We are pleased to announce that the Release Candidate for Dgraph v24.0.0- v24.0.0-rc1 is now available for you to try and provide feedback.
Since the alpha release in March, we’ve added test coverage (up from 64% to 67%) and made several enhancements to our CI infrastructure, plus a few important enhancements and bug fixes.
Key highlights of the 24.0.0-rc1 release include:
Support for a native vector type at both GraphQL and DQL levels
Extend Liveloader to work with the vector type (Bulkloader will be available in GA)
Vector search specific fixes
#9084: Fix similar_to() error return when data is not present in (Community reported error)
#9083: Update query_rewriter to fix dotproduct and cosine query conversion
#9078: Fix incr restore and normal restore for vector predicates
For examples of using vector type in DQL and GraphQL please see the blog posts for 24.0.0-alpha and 24.0.0-alpha3.
Please note that this is a Release Candidate and not the final release.
We expect GA release for v24 to be available in the next couple of weeks, depending on Community feedback. Please file Github Issues with the label v24.0.0-rc1 if you find any problems or bugs in this release.
I skimmed the difference between alpha3 and rc1 (Comparing v24.0.0-alpha3...v24.0.0-rc1 · dgraph-io/dgraph · GitHub). There’s a lot of change references to a GlobalCache, CachePL, and the UpdateCachedKeys function. Is this the new caching approached mentioned before?
It looks like the CacheDefaults have changed too:
Old - CacheDefaults = `size-mb=1024; percentage=0,65,35;`
New + CacheDefaults = `size-mb=1024; percentage=0,80,20;`
@rahst12 Yeah, these are the changing changes. It’s still a work in progress, we want to be sure that cache changes don’t increase the overhead instead of decreasing. Basically GlobalCache would now store all the items in memory, and release it as per requirement. Currently we are still figuring how best to store items inside it using CachePL. Currently it’s only caching dgraph.type predicate.
Cache Defaults have been changed to see if it improves the performance or not. Index cache, only gets used when we have encryption setup, and by default there is no encryption.
Cache changes will not get ported to 23.1 release.
Have you looked at my recommendations for optimizing the type system?

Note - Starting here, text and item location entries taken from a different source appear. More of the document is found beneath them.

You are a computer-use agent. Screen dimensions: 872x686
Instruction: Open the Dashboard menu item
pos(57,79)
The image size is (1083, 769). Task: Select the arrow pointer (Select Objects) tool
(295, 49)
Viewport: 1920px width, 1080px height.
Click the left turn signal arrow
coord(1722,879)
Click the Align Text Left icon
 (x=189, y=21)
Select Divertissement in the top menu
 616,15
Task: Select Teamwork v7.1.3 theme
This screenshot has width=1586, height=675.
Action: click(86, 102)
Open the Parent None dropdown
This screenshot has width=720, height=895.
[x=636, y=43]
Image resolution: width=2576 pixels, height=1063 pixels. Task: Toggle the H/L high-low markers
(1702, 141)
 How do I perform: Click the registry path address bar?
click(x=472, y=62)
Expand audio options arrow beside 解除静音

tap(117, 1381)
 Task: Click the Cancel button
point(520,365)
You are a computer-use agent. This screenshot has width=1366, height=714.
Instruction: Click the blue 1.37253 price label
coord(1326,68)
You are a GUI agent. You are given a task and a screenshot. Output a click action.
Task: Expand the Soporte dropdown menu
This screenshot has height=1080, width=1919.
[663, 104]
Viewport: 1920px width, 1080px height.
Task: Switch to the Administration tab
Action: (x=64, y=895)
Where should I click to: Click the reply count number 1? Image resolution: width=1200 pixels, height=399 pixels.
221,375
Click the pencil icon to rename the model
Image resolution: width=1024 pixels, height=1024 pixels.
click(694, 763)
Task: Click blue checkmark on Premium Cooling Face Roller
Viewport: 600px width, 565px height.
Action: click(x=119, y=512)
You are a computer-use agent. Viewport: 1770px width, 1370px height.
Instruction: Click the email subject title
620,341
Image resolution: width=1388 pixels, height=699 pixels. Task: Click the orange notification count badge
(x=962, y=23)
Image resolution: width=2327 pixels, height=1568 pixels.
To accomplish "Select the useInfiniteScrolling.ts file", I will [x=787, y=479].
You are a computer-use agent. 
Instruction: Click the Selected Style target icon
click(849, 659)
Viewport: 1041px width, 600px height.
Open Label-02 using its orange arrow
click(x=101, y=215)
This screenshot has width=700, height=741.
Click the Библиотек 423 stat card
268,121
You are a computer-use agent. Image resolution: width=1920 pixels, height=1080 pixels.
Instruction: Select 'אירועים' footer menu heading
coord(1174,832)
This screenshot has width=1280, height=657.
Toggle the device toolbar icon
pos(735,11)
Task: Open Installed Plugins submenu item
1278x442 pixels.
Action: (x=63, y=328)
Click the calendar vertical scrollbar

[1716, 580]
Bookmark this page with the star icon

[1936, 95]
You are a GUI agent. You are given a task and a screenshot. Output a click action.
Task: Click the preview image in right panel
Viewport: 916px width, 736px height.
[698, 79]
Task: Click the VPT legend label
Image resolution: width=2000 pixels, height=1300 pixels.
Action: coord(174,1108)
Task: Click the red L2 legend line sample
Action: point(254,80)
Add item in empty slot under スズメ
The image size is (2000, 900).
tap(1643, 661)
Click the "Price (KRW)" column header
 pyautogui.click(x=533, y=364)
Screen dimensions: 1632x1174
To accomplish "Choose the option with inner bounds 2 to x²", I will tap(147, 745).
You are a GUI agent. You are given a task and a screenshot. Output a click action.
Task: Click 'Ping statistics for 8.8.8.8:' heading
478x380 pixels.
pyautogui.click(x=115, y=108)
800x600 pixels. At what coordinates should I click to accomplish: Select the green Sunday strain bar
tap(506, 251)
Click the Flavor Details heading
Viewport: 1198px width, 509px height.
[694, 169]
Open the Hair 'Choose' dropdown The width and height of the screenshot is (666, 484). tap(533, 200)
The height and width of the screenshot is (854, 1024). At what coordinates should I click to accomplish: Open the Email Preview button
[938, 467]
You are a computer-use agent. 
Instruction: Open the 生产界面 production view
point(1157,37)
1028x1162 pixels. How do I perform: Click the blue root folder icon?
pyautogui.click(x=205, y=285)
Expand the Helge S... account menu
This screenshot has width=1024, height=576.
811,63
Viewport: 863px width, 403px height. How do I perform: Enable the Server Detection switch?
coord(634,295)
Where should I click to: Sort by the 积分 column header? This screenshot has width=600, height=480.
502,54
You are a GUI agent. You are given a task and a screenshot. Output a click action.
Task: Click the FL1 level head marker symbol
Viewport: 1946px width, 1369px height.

Replacing dgraph.type under the hood with an edge based type system instead of a predicate based type system?
Thanks a lot @amaster507 for the suggestion. I read through it, and what you have said, is exactly how Dgraph stores the type data right now. From what I understand, you are asking us to store, <dgraph.type.User>: [uids]. That’s exactly how we create the index. The predicate is dgraph.type, and index value is User. The posting list is created over the combination of this predicate and index value.
The problem that we have right now, this individual list can get quite big. And every query, reads the entire list again each time. We need to be smarter about this. We need to read less data from the disk. We have made a couple of changes to address this, but we are still pushing more. First change is to figure out when do we need to read index value, vs when do we just check type of items that we want to query. Currently if you are querying less than 10 times, and want to add a type filter, we only check the 10 items.
Second change is to add this cache. With this, type data will not get read multiple times from disk. We will update and modify this in memory.
In future, we want to change the 10 items, to a statistical based number. This is kind of what @mrjn suggested too under your comment. For the cache, we are going to improve how we store this data in memory. We can go the sroar route, but it was too buggy. We are thinking of just using a simple map for now.